## DESCRIPTION OF THE TASK
Copy all the rows below without any changes.

--------------------

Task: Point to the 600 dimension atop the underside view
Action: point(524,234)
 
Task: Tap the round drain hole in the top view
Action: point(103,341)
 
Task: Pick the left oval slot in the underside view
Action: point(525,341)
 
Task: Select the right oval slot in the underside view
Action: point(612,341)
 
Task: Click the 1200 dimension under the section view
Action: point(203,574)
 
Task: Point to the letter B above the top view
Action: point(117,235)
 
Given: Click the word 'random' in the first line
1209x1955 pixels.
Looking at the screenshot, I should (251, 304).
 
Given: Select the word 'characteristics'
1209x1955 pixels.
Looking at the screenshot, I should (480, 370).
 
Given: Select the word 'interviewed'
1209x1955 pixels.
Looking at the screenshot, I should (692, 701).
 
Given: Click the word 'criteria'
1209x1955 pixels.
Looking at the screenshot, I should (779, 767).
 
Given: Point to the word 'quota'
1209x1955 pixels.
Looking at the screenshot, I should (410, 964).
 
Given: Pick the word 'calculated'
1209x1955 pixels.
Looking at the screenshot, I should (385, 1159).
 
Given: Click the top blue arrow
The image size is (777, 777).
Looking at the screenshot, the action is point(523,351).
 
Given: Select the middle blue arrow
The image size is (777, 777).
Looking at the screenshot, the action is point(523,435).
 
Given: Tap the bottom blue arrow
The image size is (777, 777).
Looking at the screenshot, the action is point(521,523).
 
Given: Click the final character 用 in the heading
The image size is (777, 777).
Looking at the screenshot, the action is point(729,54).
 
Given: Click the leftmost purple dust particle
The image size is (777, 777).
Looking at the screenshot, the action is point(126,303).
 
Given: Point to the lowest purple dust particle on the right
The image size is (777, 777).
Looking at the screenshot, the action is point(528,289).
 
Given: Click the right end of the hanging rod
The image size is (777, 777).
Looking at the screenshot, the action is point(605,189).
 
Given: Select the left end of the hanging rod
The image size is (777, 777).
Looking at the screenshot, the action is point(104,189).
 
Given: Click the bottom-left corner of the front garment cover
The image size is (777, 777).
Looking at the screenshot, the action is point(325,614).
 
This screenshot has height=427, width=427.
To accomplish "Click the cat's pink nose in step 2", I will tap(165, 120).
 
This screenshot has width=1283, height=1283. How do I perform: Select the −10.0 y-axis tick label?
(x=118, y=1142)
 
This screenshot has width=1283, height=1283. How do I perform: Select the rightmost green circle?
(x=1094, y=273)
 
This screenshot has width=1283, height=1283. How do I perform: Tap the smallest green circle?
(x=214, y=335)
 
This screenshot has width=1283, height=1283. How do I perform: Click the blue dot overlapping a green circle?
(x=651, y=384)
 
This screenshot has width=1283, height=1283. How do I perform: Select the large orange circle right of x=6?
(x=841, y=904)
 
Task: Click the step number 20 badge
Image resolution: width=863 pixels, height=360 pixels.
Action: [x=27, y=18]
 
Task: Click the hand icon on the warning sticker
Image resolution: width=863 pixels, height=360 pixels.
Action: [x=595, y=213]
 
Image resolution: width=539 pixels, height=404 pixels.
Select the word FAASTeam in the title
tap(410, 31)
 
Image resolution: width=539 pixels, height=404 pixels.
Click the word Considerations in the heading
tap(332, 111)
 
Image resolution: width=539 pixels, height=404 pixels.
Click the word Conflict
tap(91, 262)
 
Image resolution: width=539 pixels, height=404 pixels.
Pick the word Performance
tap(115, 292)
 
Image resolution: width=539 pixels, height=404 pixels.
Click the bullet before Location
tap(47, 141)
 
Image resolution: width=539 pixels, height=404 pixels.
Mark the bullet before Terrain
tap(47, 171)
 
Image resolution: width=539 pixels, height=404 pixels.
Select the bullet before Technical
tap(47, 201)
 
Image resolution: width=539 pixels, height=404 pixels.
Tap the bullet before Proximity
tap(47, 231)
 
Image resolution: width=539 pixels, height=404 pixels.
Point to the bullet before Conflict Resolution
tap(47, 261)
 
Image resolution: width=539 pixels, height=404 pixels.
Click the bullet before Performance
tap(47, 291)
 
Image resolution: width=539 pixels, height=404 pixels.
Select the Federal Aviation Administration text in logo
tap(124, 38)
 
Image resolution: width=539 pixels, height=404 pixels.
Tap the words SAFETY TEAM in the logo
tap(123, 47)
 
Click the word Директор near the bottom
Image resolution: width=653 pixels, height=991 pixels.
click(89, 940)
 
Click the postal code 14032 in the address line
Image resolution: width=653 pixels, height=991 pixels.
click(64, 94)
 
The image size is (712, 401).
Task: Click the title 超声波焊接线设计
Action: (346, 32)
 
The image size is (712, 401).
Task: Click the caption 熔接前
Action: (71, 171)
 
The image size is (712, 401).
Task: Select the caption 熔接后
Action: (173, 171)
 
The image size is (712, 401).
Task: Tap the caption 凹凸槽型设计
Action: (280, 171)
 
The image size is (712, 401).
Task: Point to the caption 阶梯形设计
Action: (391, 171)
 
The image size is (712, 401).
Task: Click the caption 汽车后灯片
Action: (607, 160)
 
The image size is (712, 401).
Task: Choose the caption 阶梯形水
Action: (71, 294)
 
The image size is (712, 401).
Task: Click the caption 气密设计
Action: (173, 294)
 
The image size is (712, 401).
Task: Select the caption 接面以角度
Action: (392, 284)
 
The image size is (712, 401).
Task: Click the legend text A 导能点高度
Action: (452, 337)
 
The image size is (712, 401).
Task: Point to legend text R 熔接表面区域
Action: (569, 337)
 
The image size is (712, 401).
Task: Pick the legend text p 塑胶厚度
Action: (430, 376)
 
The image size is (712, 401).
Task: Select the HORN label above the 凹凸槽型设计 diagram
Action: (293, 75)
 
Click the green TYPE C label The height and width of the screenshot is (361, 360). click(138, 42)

--------------------

## ANSWER IN FULL
Task: Point to the 600 dimension atop the underside view
Action: point(524,234)
 
Task: Tap the round drain hole in the top view
Action: point(103,341)
 
Task: Pick the left oval slot in the underside view
Action: point(525,341)
 
Task: Select the right oval slot in the underside view
Action: point(612,341)
 
Task: Click the 1200 dimension under the section view
Action: point(203,574)
 
Task: Point to the letter B above the top view
Action: point(117,235)
 
Given: Click the word 'random' in the first line
1209x1955 pixels.
Looking at the screenshot, I should (251, 304).
 
Given: Select the word 'characteristics'
1209x1955 pixels.
Looking at the screenshot, I should (480, 370).
 
Given: Select the word 'interviewed'
1209x1955 pixels.
Looking at the screenshot, I should (692, 701).
 
Given: Click the word 'criteria'
1209x1955 pixels.
Looking at the screenshot, I should (779, 767).
 
Given: Point to the word 'quota'
1209x1955 pixels.
Looking at the screenshot, I should (410, 964).
 
Given: Pick the word 'calculated'
1209x1955 pixels.
Looking at the screenshot, I should (385, 1159).
 
Given: Click the top blue arrow
The image size is (777, 777).
Looking at the screenshot, the action is point(523,351).
 
Given: Select the middle blue arrow
The image size is (777, 777).
Looking at the screenshot, the action is point(523,435).
 
Given: Tap the bottom blue arrow
The image size is (777, 777).
Looking at the screenshot, the action is point(521,523).
 
Given: Click the final character 用 in the heading
The image size is (777, 777).
Looking at the screenshot, the action is point(729,54).
 
Given: Click the leftmost purple dust particle
The image size is (777, 777).
Looking at the screenshot, the action is point(126,303).
 
Given: Point to the lowest purple dust particle on the right
The image size is (777, 777).
Looking at the screenshot, the action is point(528,289).
 
Given: Click the right end of the hanging rod
The image size is (777, 777).
Looking at the screenshot, the action is point(605,189).
 
Given: Select the left end of the hanging rod
The image size is (777, 777).
Looking at the screenshot, the action is point(104,189).
 
Given: Click the bottom-left corner of the front garment cover
The image size is (777, 777).
Looking at the screenshot, the action is point(325,614).
 
This screenshot has height=427, width=427.
To accomplish "Click the cat's pink nose in step 2", I will tap(165, 120).
 
This screenshot has width=1283, height=1283. How do I perform: Select the −10.0 y-axis tick label?
(x=118, y=1142)
 
This screenshot has width=1283, height=1283. How do I perform: Select the rightmost green circle?
(x=1094, y=273)
 
This screenshot has width=1283, height=1283. How do I perform: Tap the smallest green circle?
(x=214, y=335)
 
This screenshot has width=1283, height=1283. How do I perform: Click the blue dot overlapping a green circle?
(x=651, y=384)
 
This screenshot has width=1283, height=1283. How do I perform: Select the large orange circle right of x=6?
(x=841, y=904)
 
Task: Click the step number 20 badge
Image resolution: width=863 pixels, height=360 pixels.
Action: [x=27, y=18]
 
Task: Click the hand icon on the warning sticker
Image resolution: width=863 pixels, height=360 pixels.
Action: [x=595, y=213]
 
Image resolution: width=539 pixels, height=404 pixels.
Select the word FAASTeam in the title
tap(410, 31)
 
Image resolution: width=539 pixels, height=404 pixels.
Click the word Considerations in the heading
tap(332, 111)
 
Image resolution: width=539 pixels, height=404 pixels.
Click the word Conflict
tap(91, 262)
 
Image resolution: width=539 pixels, height=404 pixels.
Pick the word Performance
tap(115, 292)
 
Image resolution: width=539 pixels, height=404 pixels.
Click the bullet before Location
tap(47, 141)
 
Image resolution: width=539 pixels, height=404 pixels.
Mark the bullet before Terrain
tap(47, 171)
 
Image resolution: width=539 pixels, height=404 pixels.
Select the bullet before Technical
tap(47, 201)
 
Image resolution: width=539 pixels, height=404 pixels.
Tap the bullet before Proximity
tap(47, 231)
 
Image resolution: width=539 pixels, height=404 pixels.
Point to the bullet before Conflict Resolution
tap(47, 261)
 
Image resolution: width=539 pixels, height=404 pixels.
Click the bullet before Performance
tap(47, 291)
 
Image resolution: width=539 pixels, height=404 pixels.
Select the Federal Aviation Administration text in logo
tap(124, 38)
 
Image resolution: width=539 pixels, height=404 pixels.
Tap the words SAFETY TEAM in the logo
tap(123, 47)
 
Click the word Директор near the bottom
Image resolution: width=653 pixels, height=991 pixels.
click(89, 940)
 
Click the postal code 14032 in the address line
Image resolution: width=653 pixels, height=991 pixels.
click(64, 94)
 
The image size is (712, 401).
Task: Click the title 超声波焊接线设计
Action: (346, 32)
 
The image size is (712, 401).
Task: Click the caption 熔接前
Action: (71, 171)
 
The image size is (712, 401).
Task: Select the caption 熔接后
Action: (173, 171)
 
The image size is (712, 401).
Task: Tap the caption 凹凸槽型设计
Action: (280, 171)
 
The image size is (712, 401).
Task: Point to the caption 阶梯形设计
Action: (391, 171)
 
The image size is (712, 401).
Task: Click the caption 汽车后灯片
Action: (607, 160)
 
The image size is (712, 401).
Task: Choose the caption 阶梯形水
Action: (71, 294)
 
The image size is (712, 401).
Task: Click the caption 气密设计
Action: (173, 294)
 
The image size is (712, 401).
Task: Select the caption 接面以角度
Action: (392, 284)
 
The image size is (712, 401).
Task: Click the legend text A 导能点高度
Action: (452, 337)
 
The image size is (712, 401).
Task: Point to legend text R 熔接表面区域
Action: (569, 337)
 
The image size is (712, 401).
Task: Pick the legend text p 塑胶厚度
Action: (430, 376)
 
The image size is (712, 401).
Task: Select the HORN label above the 凹凸槽型设计 diagram
Action: (293, 75)
 
Click the green TYPE C label The height and width of the screenshot is (361, 360). click(138, 42)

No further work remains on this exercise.